Symposium description

Mechanical behavior of crystalline materials strongly depends on the microstructure and its evolution at different length scales which is governed for instance by the crystallography, the point/line/surface defect content and distribution, grain morphology, or texture. Predicting macroscopic mechanical responses on the component or specimen scale requires models that appropriately describe the mesoscale response i.e. the evolution of the underlying microstructure, or intra- and inter-granular stresses. This is a challenging task and depends on finding and exploiting the synergies between modeling and experiments.

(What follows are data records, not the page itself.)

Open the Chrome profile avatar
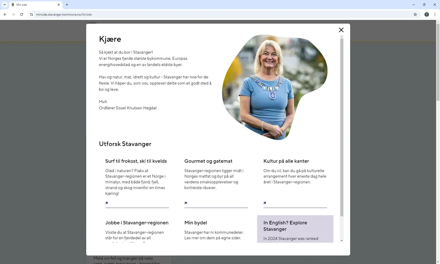This screenshot has height=264, width=440. [426, 15]
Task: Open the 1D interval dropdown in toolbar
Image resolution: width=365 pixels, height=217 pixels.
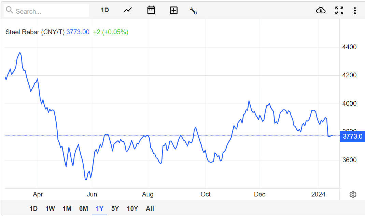Action: (x=104, y=10)
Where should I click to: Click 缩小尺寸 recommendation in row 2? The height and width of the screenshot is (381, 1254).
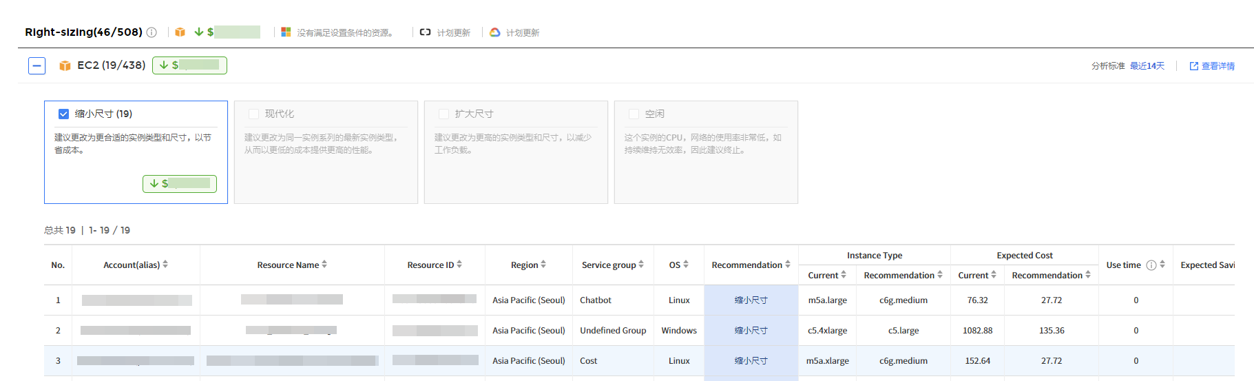(x=751, y=331)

In recent years, mathematically rigorous single and poly-crystalline plasticity models have emerged that - guided by experiments - capture the physics behind dislocation accumulation and re-distribution responsible for the evolving microstructure. Among others, these have motivated the development of (i) hybrid approaches that couple different modeling frameworks at the same length scale, for example thermodynamically rigorous phase field models augmented with dislocation transport theory, and (ii) multiscale models that include well- defined information transfer between different time/length scales comparable to those of experiments. The predictive capabilities of these methods have strongly benefited from the connection with experiments e.g. for validating structure-property relations or obtaining physical initial states.

This highlights the need to direct further efforts towards enhancing the modeling experimental synergy. On one hand, experimental techniques exist which are suitable for direct comparison with model predictions if fully exploited. These include in-situ and ex-situ neutron and x-ray diffraction, strain mapping, TEM, SEM, HR-TEM, APT, HR analytical TEM and can be complimented with initial microstructure characterization using advanced orientation mapping techniques such as 3D EBSD, ACOM TEM and 3D XRD microscopy. On the other hand, with the acquired physics knowledge base, simulations may guide experiments and point them into new directions.

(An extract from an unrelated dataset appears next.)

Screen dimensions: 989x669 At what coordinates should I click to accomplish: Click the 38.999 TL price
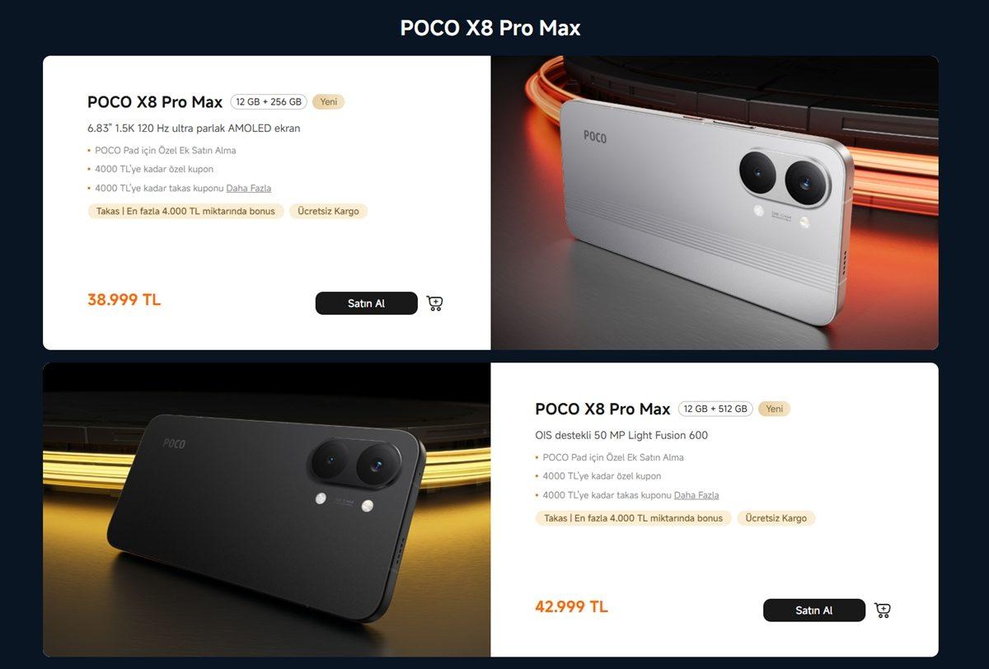click(124, 300)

This symposium will gather researchers working on the state-of-the-art of multiscale modeling of materials, microstructure characterization, and small-scale mechanical testing providing input for models on all relevant length and time scales. It will provide a platform for exchanging views and ideas to promote and improve passage of information between simulations and experiments and for discussing success stories on synergies between modeling on different length/time scales and experiments. The symposium will include individual topics or combinations from the following non-exhaustive list:

• Advances in microstructural and mechanical characterization techniques to validate/provide input to mesoscale models for plasticity, fatigue, creep, fracture, etc.
• Development of physics-based and mathematically rigorous mesoscale models supported by and based on experiments and/or atomistic simulations.
• Application of combined approaches to exploit MMM-experimental synergies for prediction of the mechanical behavior of materials on different length scales.
• Multiscale tools to link experiments and models as well as data handling techniques relevant for topics of this symposium.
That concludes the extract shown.